Nello stesso anno Roma distrusse anche Corinto, in Grecia, antica e illustre tra le polis che mal sopportavano la politica romana. Roma soppresse tutte le ribellioni e la Grecia fu accorpata alla provincia di Macedonia.
Stessa sorte toccò ai ribelli spagnoli: Numanzia subì lo stesso destino di Cartagine nel 133 a.C. e nello stesso anno il re di Pergamo, Attalo III, morì senza eredi e lasciò il suo regno che comprendeva buona parte dell’Asia minore a Roma. Venne costituita la provincia d’Asia.
Per garantire i collegamenti con la Spagna, i romani sottomisero anche la Gallia meridionale, fondando la città di Narbona.
La regione fu chiamata Gallia Narbonese (125 a.C.). A un secolo dalle guerre puniche.
Roma dominava tutto il Mediterraneo che i romani chiamavano ormai “mare nostrum”.
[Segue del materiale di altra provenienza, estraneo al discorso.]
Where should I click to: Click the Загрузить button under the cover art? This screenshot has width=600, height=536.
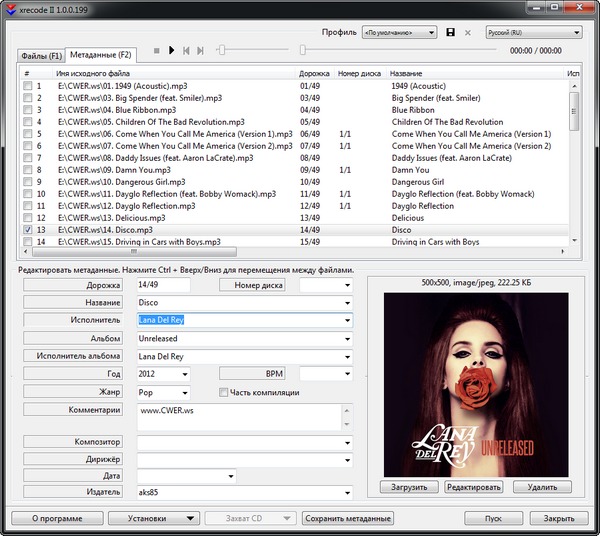coord(408,487)
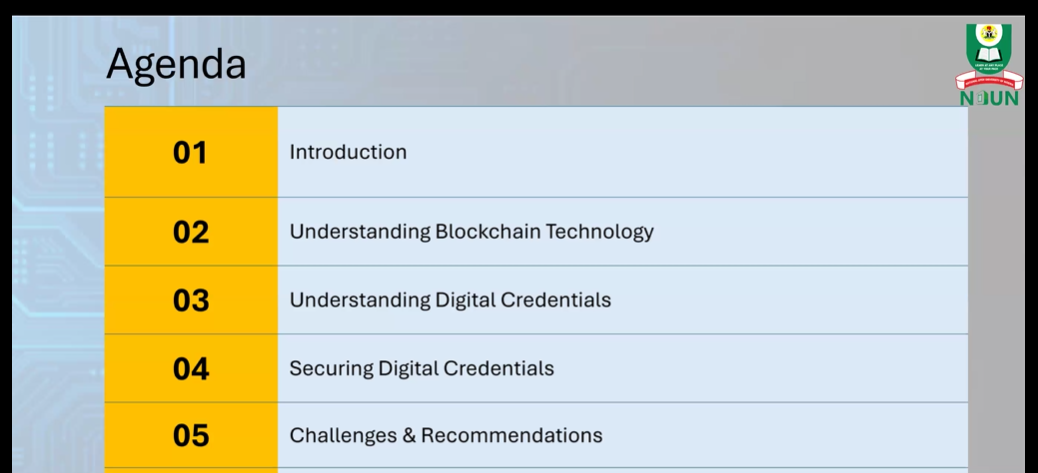1038x473 pixels.
Task: Select the yellow 05 number cell
Action: pyautogui.click(x=191, y=436)
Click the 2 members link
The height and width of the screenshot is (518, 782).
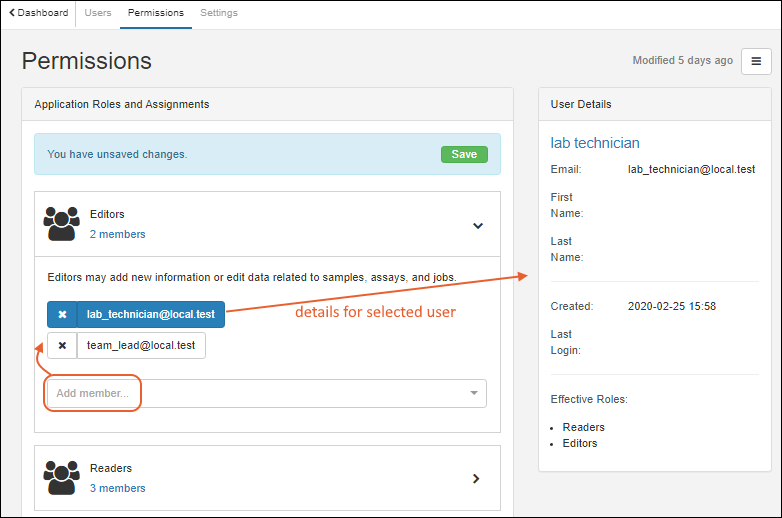117,234

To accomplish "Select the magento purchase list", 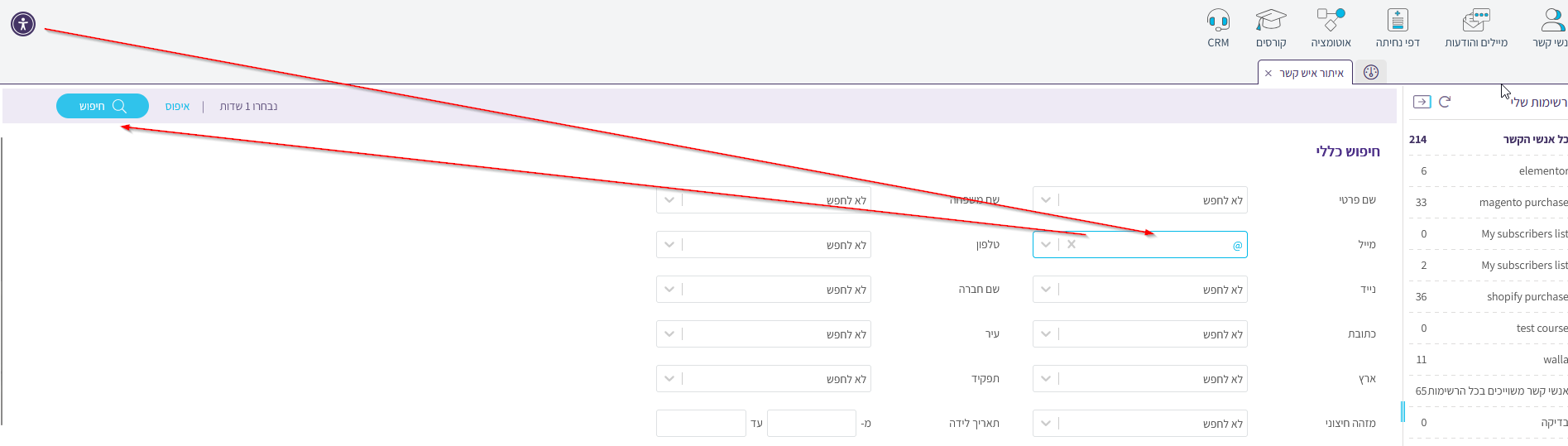I will tap(1522, 203).
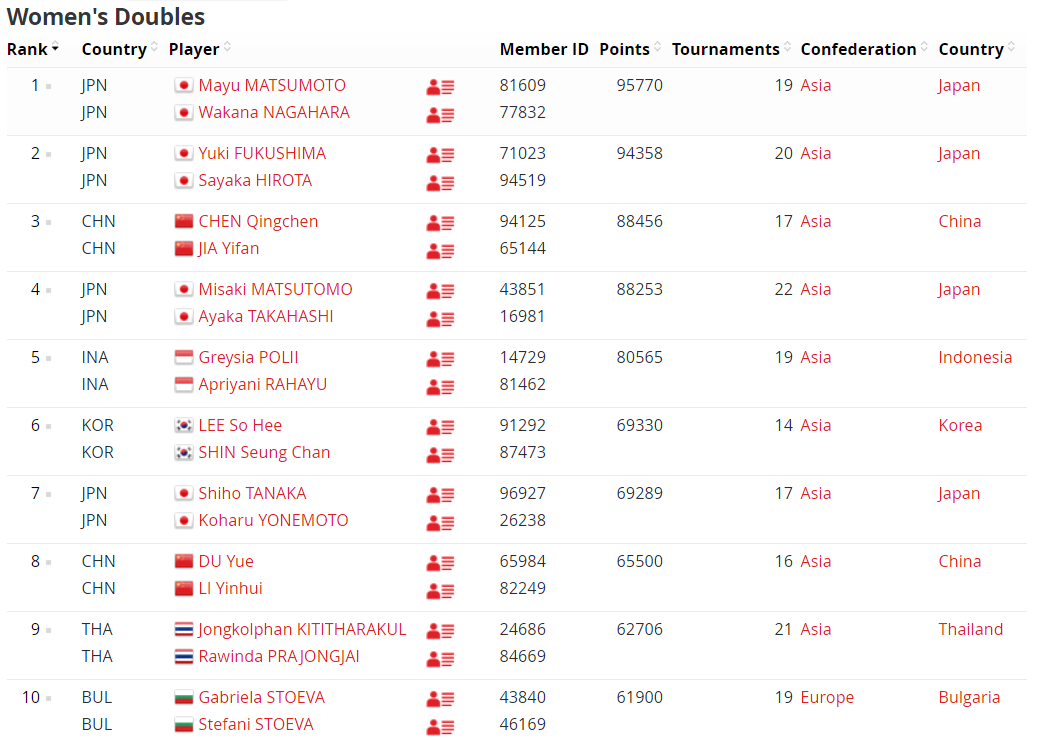Open profile card icon for DU Yue

coord(440,563)
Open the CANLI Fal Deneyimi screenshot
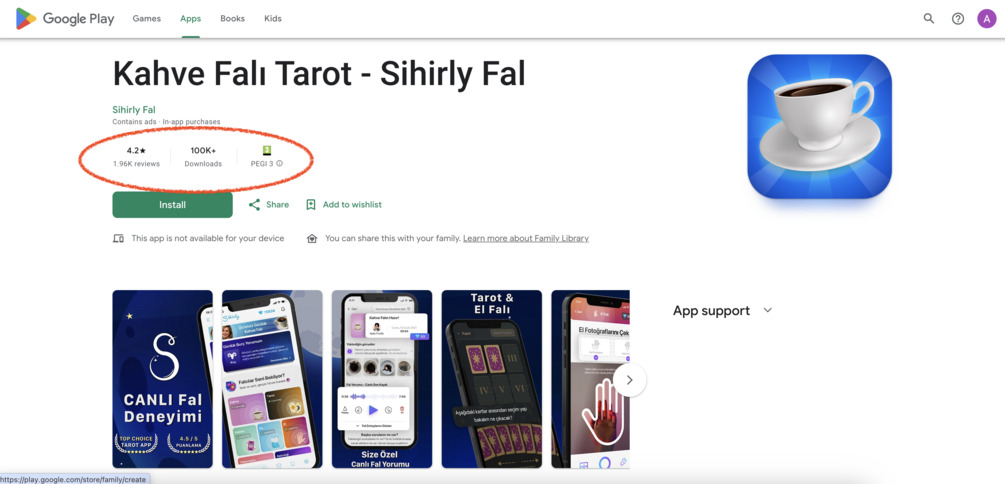Viewport: 1005px width, 484px height. click(x=162, y=379)
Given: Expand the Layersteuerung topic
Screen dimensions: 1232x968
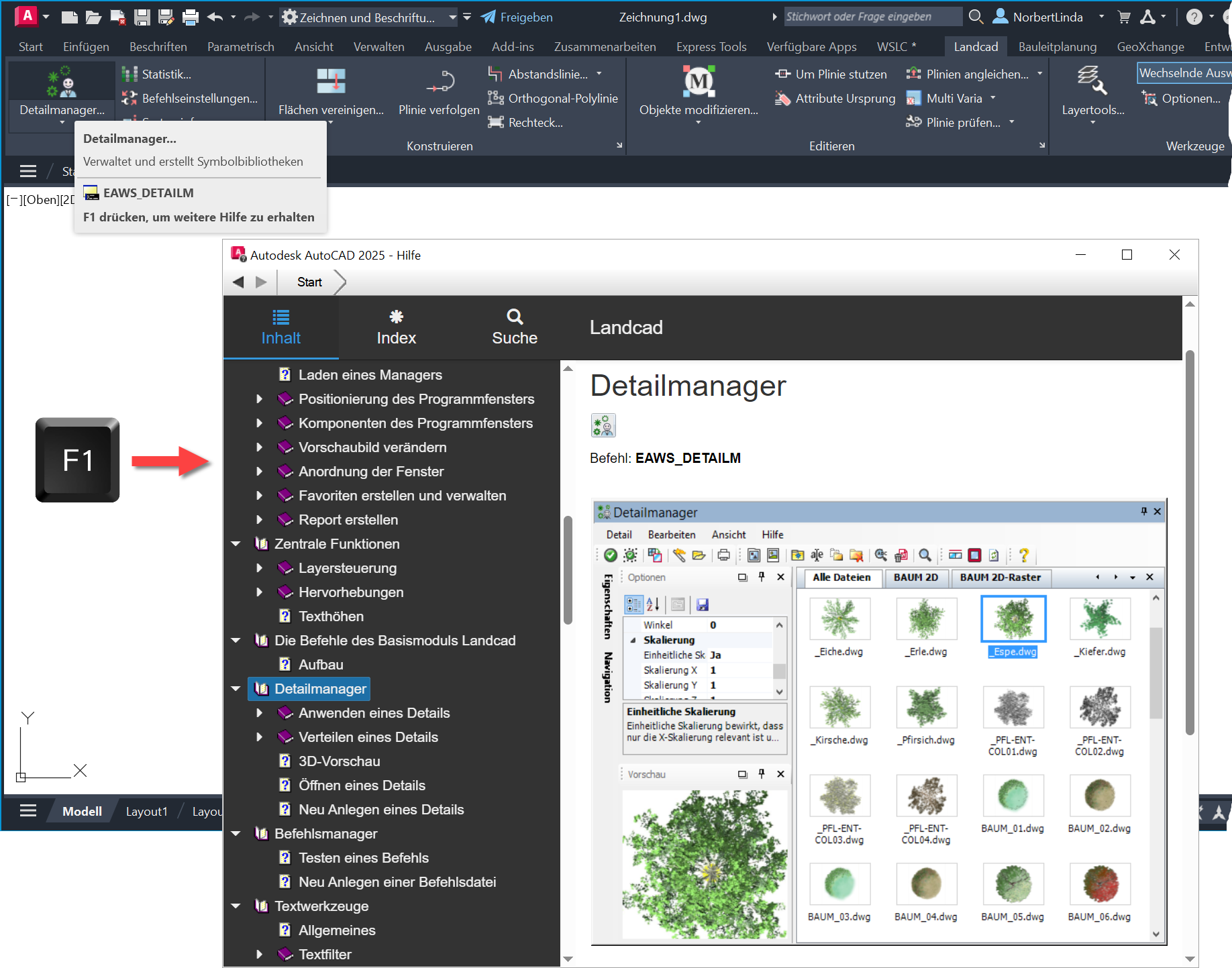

Il dominio romano era dunque immenso e doveva essere governato: le province vennero affidate a governatori ( il pretore, massima carica dopo quella di console) che svolgevano funzioni politico-militari, giudiziarie e fiscali. Per ciascun governatore si apriva uno spazio di potere amplissimo, con grandi possibilità di arricchimento personale, perché le province dovevano versare a Roma numerose imposte; l’esazione di queste imposte venne affidata ai “pubblicani”, provenienti dalla classe dei cavalieri. Per limitare abusi di potere venne costituito, nella metà del II secolo, un tribunale per giudicare i reati di malgoverno nelle province.
Espansione II secolo
La repubblica dopo le conquiste
L’enorme ricchezza che confluì a Roma tra la metà del III secolo a.C. e la metà del II generò cambiamenti strutturali nella società e grandi disuguaglianze economiche. Ad arricchirsi furono soprattutto l’aristocrazia senatoria, che trasse profitto dalle conquiste e dall’accaparramento dell’agro pubblico e i cavalieri (equites), una classe sociale chiusa, a cui si accedeva se si possedeva un alto reddito annuo (almeno 400 mila sesterzi). I cavalieri erano esclusi dalle cariche politiche, ma gestivano tutti gli appalti dello stato, dalla riscossione delle imposte all’allestimento delle flotte commerciali e militari.
Ad impoverirsi furono i piccoli proprietari terrieri, che per combattere dovevano abbandonare le loro terre, piccoli lotti dell’agro pubblico che avevano ricevuto in assegnazione: al ritorno le ritrovavano incolte e in rovina ed erano costretti a venderle per far fronte ai debiti.
Le campagne si svuotarono così di cittadini liberi per riempirsi di schiavi catturati in battaglia, che lavoravano al servizio dei latifondisti aristocratici. Roma, invasa da questi proletari, diventava sempre più caotica e le classi dominanti, per tenere sotto controllo il malcontento delle masse, organizzavano distribuzioni gratuite di grano, giochi e spettacoli.
Un altro elemento di grave tensione in Italia erano i municipi senza diritto di voto, gli alleati italici che, pur avendo combattuto le guerre di Roma, non si vedevano ancora riconosciuta la piena cittadinanza e cominciavano a far sentire il loro malcontento.
Vi furono anche profondi cambiamenti culturali: dopo la conquista, l’apertura al mondo ellenistico, sostenuta dal potente circolo degli Scipioni, che introdusse a Roma la filosofia ellenistica, mise in crisi gli antichi e sobri costumi tradizionali romani (il mos maiorum), di cui Catone il Censore fu il massimo sostenitore, contro l’”otium” (il tempo dedicato alla filosofia), l’amore per il lusso e per l’arte.